▶ _PROMPT_: The data below holds a line containing "Click the divider" and a line containing "The height and width of the screenshot is (645, 1063)."; please quote exactly those two lines and every line between them, and nothing else.

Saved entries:
-.-.-
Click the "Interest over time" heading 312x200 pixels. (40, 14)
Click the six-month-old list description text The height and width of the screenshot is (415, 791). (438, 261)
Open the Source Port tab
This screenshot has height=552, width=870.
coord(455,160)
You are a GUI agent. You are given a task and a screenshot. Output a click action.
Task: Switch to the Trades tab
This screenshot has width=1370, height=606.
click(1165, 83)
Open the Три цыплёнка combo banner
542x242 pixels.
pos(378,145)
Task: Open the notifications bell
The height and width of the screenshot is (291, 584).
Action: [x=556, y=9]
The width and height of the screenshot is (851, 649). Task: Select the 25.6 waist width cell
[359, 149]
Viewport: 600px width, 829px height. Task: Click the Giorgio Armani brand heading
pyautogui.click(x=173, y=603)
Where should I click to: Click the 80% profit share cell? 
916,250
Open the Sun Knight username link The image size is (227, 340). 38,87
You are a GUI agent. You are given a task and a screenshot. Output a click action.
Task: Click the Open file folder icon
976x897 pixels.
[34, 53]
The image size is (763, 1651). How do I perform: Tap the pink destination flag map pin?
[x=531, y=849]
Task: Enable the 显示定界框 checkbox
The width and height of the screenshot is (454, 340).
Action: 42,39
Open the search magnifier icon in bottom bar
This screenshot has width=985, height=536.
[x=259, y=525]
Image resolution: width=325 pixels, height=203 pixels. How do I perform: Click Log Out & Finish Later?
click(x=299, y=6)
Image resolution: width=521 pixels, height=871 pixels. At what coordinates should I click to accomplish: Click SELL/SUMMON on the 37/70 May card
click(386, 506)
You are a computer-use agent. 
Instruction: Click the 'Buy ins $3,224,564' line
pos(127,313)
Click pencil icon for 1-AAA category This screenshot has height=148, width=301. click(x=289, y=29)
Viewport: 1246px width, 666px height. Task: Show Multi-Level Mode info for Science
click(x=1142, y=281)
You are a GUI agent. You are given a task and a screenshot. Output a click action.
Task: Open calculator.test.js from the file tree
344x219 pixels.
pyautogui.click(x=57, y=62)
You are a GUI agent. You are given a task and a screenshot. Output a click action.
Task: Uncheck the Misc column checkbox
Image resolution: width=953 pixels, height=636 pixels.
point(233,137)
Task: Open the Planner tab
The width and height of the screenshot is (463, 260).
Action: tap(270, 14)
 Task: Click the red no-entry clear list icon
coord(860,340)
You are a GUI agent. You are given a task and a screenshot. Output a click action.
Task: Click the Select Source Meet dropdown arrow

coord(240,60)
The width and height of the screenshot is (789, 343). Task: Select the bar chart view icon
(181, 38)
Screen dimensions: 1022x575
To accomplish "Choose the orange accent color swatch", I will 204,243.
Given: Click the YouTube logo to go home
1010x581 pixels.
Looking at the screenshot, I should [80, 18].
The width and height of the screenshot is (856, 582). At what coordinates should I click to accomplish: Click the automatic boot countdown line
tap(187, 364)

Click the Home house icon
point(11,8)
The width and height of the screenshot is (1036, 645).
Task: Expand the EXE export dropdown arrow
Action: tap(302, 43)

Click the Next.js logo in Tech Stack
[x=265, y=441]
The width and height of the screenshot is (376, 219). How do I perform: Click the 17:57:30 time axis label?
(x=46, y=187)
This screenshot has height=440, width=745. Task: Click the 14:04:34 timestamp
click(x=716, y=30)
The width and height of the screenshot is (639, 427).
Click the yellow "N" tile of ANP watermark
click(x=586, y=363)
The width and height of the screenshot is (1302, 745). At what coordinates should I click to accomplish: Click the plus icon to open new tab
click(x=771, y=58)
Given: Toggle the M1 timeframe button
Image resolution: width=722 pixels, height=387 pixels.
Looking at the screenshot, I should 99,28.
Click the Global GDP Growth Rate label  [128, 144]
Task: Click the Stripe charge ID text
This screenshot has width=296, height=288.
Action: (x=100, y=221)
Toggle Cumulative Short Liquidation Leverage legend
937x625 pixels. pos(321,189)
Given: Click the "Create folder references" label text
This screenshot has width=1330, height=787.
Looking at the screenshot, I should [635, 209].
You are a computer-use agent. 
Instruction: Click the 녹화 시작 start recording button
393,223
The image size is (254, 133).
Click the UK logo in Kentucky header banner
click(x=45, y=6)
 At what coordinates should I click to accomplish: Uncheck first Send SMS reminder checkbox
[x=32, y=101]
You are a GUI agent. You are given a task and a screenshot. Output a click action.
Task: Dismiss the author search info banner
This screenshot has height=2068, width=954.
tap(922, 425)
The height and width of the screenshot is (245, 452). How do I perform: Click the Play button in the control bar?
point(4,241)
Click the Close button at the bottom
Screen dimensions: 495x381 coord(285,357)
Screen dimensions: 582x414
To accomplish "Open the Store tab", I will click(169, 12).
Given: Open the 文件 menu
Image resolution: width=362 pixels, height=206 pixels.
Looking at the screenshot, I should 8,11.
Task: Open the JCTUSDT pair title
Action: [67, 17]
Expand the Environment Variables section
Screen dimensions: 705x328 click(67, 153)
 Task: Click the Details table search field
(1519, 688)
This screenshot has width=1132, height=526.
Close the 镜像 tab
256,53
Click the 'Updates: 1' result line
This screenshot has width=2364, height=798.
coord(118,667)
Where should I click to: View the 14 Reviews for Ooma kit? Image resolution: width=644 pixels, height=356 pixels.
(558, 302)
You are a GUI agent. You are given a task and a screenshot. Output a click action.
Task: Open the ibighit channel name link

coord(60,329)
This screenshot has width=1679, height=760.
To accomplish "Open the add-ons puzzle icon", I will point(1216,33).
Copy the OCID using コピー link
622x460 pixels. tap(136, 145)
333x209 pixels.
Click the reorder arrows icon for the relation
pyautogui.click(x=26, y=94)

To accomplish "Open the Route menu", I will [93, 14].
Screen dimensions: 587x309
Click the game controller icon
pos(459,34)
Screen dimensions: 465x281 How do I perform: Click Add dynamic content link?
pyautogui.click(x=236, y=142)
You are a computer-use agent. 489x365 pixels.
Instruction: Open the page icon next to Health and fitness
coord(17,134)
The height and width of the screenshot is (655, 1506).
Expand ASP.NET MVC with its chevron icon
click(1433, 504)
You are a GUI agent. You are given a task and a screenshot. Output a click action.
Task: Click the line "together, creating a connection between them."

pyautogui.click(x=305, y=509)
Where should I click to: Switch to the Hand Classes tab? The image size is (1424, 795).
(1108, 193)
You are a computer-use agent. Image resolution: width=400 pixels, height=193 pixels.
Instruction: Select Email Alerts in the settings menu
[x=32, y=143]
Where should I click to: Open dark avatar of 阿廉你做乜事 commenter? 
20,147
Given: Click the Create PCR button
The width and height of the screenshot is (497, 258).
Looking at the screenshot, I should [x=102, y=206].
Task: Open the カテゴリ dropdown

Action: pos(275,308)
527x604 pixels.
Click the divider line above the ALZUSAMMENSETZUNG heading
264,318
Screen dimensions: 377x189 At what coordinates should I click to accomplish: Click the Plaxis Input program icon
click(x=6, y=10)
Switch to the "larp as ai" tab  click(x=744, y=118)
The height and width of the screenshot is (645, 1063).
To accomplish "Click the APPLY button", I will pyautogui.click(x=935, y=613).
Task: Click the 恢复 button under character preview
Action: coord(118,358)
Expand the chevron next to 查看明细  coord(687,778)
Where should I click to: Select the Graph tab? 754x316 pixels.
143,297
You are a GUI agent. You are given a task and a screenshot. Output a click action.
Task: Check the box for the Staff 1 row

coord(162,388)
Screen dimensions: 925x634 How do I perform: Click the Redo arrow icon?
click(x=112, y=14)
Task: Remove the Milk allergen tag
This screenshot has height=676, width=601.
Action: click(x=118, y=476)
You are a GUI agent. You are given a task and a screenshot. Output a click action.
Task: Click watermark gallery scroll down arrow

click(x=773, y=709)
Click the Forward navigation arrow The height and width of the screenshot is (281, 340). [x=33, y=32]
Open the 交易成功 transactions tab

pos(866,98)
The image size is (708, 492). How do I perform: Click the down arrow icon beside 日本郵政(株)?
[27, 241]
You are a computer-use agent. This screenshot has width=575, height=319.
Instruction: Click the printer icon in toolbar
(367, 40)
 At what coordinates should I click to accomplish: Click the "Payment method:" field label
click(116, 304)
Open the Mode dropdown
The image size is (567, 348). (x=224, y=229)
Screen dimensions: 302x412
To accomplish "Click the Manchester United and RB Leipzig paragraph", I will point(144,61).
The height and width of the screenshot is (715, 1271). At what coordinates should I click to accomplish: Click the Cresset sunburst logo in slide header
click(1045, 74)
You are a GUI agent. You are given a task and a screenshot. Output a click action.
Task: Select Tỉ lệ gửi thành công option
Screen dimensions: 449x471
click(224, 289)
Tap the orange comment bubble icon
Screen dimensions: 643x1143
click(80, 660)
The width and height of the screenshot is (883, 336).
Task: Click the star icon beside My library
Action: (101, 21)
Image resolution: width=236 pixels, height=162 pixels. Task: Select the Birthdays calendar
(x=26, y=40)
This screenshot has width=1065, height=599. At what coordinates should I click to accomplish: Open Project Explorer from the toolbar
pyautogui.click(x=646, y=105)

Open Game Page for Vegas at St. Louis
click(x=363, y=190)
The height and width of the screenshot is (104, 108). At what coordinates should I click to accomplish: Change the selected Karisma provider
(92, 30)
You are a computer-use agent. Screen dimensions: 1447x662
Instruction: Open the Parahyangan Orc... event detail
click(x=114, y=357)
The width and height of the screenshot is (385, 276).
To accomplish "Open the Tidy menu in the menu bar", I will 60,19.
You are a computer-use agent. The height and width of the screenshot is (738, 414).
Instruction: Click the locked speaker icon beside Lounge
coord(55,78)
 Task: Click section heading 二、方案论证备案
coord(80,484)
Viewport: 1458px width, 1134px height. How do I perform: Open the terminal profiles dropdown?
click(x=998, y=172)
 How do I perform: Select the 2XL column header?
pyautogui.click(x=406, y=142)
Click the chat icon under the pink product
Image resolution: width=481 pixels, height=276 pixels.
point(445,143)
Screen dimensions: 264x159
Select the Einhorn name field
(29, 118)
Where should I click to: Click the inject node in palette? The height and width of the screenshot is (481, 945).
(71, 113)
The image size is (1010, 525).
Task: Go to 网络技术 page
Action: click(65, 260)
-.-.-
▶ _SOLUTION_:
Click the divider line above the ALZUSAMMENSETZUNG heading
264,318
Screen dimensions: 377x189 At what coordinates should I click to accomplish: Click the Plaxis Input program icon
click(x=6, y=10)
Switch to the "larp as ai" tab  click(x=744, y=118)
The height and width of the screenshot is (645, 1063).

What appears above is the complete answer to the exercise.